● **Problems and tasks**:
• a. Could you reproduce the article on the Birely Tannery code violations word for word?
• b. Could you rewrite the listing lines starting at the line that reads "This screenshot has height=478, width=397." and ending at the last line of the listing, swapping "pagination" for "page navigation" and leaving everything else unchanged?

● **Selected excerpt**:
***
In response to concerns from county resident Ned Bond — an anti-blight activist who frequently takes photos and video of downtown buildings and gives them to the city when he thinks owners are falling short on maintenance — city code enforcement officers in March checked out the property and confirmed a set of violations. Brittany Parks, the city’s acting division manager for code enforcement, said the owner, 200 E. Patrick Street, LLC, was issued a notice of violation with steps it needed to take to gain compliance.
Will Randall, the general manager of 200 E. Patrick Street, LLC, wrote Tuesday in an email that the family is addressing the complaints.
“Our contractor and property manager met just this past weekend with representatives of the city and are coming up with a plan to address the violations as cost effectively as possible,” Randall wrote. A crew was spotted working on the tannery building on Good Friday.
Parks said Monday that she believes members of the Randall family have promptly addressed every code violation that has been issued at the tannery site in the past several years.
According to city documents, the code complaints at the Birely Tannery building issued on March 20 and 27 include:
- Missing, damaged and improperly boarded-up windows.
- Missing and damaged lintels.
- Missing or damaged and rotting soffits, roof trim and fascia.
- Missing drainpipe and defective gutters.
- Chipped or missing paint.
Collectively, the code enforcement office expressed concerns that these maintenance problems could lead to further water damage to the building.
In the past year, two other notices of violation were issued to the tannery owners. Repairs were made, and the cases closed.
***
● **Exercise materials**:
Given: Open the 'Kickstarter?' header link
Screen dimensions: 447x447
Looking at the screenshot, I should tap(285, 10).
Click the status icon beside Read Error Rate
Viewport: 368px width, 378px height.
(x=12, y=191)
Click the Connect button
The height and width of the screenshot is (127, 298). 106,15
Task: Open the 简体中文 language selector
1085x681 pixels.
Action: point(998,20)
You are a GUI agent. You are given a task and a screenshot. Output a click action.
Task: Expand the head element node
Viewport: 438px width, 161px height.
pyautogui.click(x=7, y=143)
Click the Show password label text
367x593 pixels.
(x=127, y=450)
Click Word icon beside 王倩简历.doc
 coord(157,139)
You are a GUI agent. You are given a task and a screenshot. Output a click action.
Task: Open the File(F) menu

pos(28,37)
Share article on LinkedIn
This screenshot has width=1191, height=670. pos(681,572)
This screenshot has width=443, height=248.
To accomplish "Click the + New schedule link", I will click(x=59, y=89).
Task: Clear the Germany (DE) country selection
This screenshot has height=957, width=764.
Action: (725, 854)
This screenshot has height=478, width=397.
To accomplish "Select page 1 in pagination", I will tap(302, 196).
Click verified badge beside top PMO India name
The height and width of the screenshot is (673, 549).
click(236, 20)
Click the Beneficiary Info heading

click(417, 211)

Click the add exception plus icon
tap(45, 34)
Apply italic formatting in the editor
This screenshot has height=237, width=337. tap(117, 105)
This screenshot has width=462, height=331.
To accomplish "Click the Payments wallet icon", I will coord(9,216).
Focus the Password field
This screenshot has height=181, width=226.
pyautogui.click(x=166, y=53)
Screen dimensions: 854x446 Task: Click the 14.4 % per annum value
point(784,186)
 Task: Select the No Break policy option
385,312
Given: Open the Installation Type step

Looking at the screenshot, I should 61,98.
***
● **In response**:
• a.
In response to concerns from county resident Ned Bond — an anti-blight activist who frequently takes photos and video of downtown buildings and gives them to the city when he thinks owners are falling short on maintenance — city code enforcement officers in March checked out the property and confirmed a set of violations. Brittany Parks, the city’s acting division manager for code enforcement, said the owner, 200 E. Patrick Street, LLC, was issued a notice of violation with steps it needed to take to gain compliance.
Will Randall, the general manager of 200 E. Patrick Street, LLC, wrote Tuesday in an email that the family is addressing the complaints.
“Our contractor and property manager met just this past weekend with representatives of the city and are coming up with a plan to address the violations as cost effectively as possible,” Randall wrote. A crew was spotted working on the tannery building on Good Friday.
Parks said Monday that she believes members of the Randall family have promptly addressed every code violation that has been issued at the tannery site in the past several years.
According to city documents, the code complaints at the Birely Tannery building issued on March 20 and 27 include:
- Missing, damaged and improperly boarded-up windows.
- Missing and damaged lintels.
- Missing or damaged and rotting soffits, roof trim and fascia.
- Missing drainpipe and defective gutters.
- Chipped or missing paint.
Collectively, the code enforcement office expressed concerns that these maintenance problems could lead to further water damage to the building.
In the past year, two other notices of violation were issued to the tannery owners. Repairs were made, and the cases closed.

• b.
This screenshot has height=478, width=397.
To accomplish "Select page 1 in page navigation", I will tap(302, 196).
Click verified badge beside top PMO India name
The height and width of the screenshot is (673, 549).
click(236, 20)
Click the Beneficiary Info heading

click(417, 211)

Click the add exception plus icon
tap(45, 34)
Apply italic formatting in the editor
This screenshot has height=237, width=337. tap(117, 105)
This screenshot has width=462, height=331.
To accomplish "Click the Payments wallet icon", I will coord(9,216).
Focus the Password field
This screenshot has height=181, width=226.
pyautogui.click(x=166, y=53)
Screen dimensions: 854x446 Task: Click the 14.4 % per annum value
point(784,186)
 Task: Select the No Break policy option
385,312
Given: Open the Installation Type step

Looking at the screenshot, I should 61,98.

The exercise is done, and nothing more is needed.